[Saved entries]
-- Opening Marker --
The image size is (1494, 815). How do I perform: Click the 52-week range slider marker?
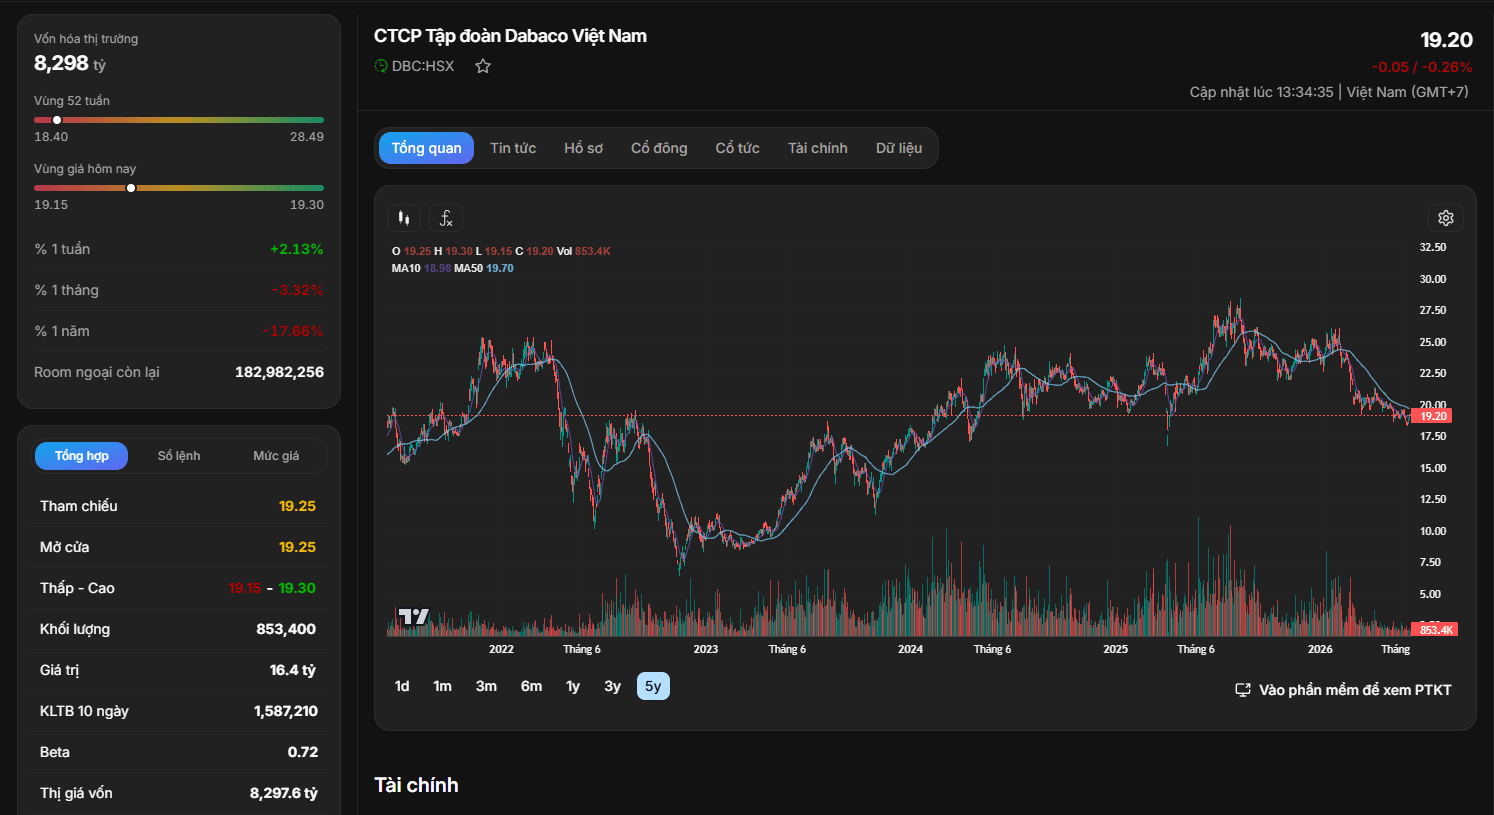click(57, 120)
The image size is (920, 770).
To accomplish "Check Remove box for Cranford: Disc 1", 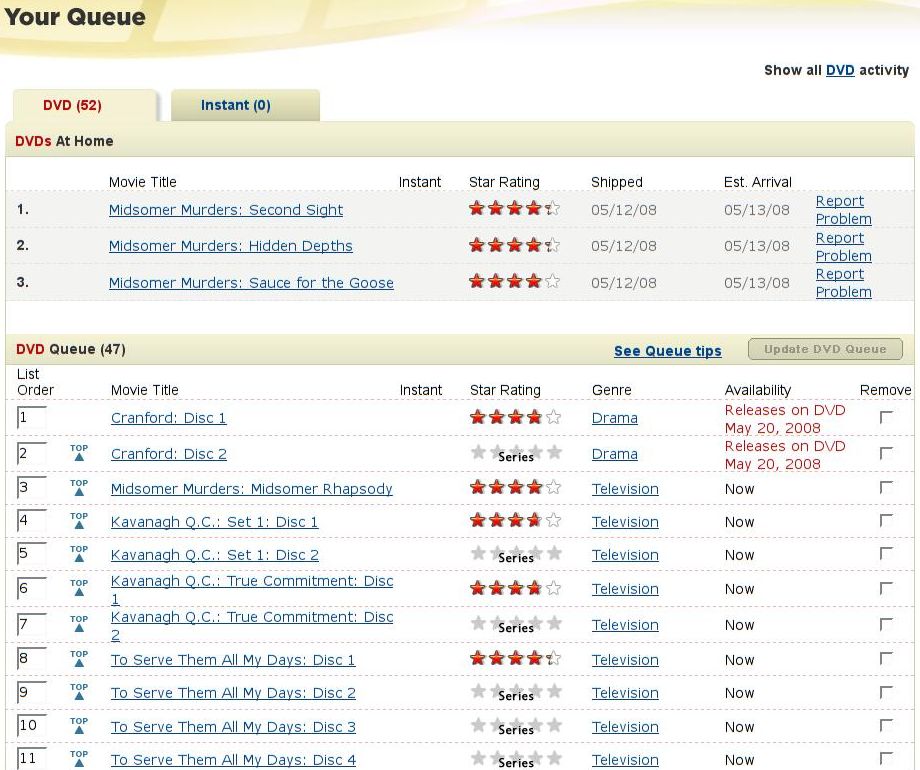I will click(x=886, y=418).
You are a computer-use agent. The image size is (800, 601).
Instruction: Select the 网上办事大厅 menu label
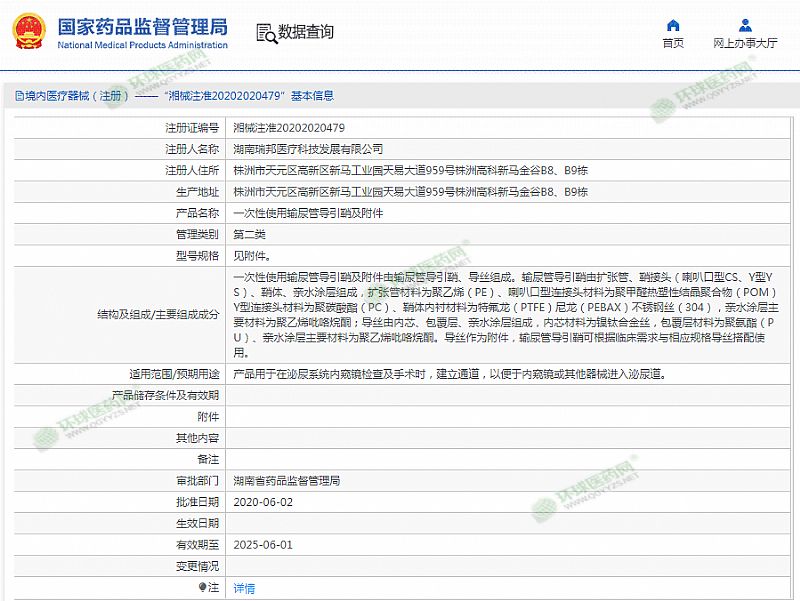pos(745,43)
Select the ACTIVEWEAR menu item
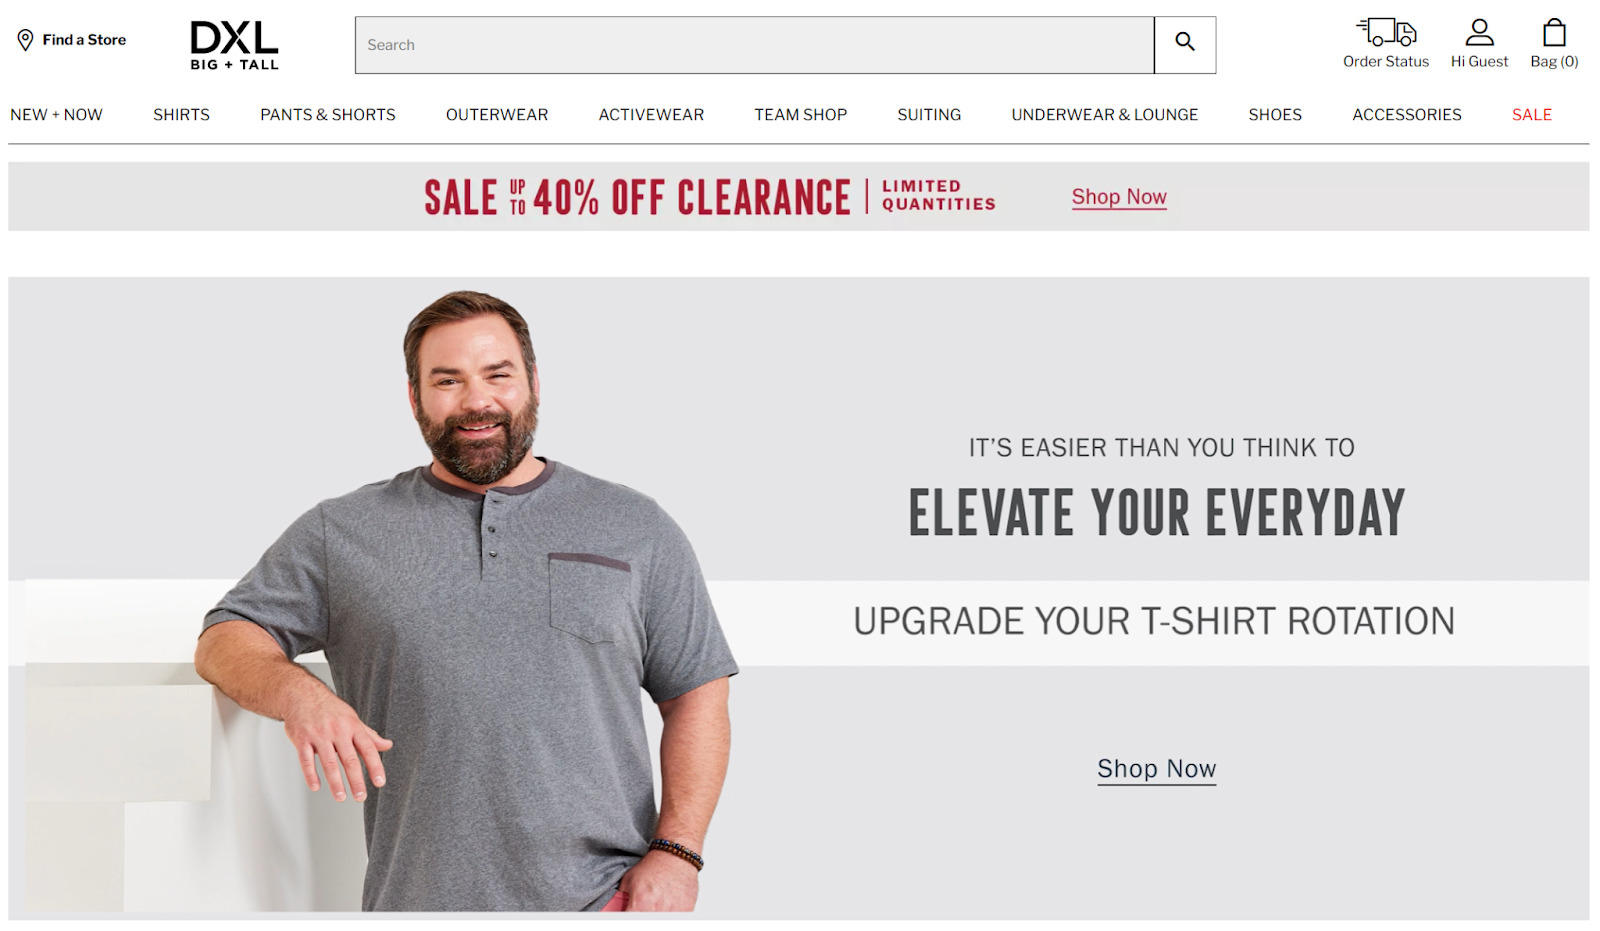Viewport: 1600px width, 931px height. 651,115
-- Closing Marker --
▶ **To do**: Your task is to write out, exactly and without pictures, only the lines from the one holding "Instruction: Select the 网上办事大厅 menu label" to the last line of the data.

▶ **Written answer**:
Instruction: Select the 网上办事大厅 menu label
pos(745,43)
Select the ACTIVEWEAR menu item
Viewport: 1600px width, 931px height. 651,115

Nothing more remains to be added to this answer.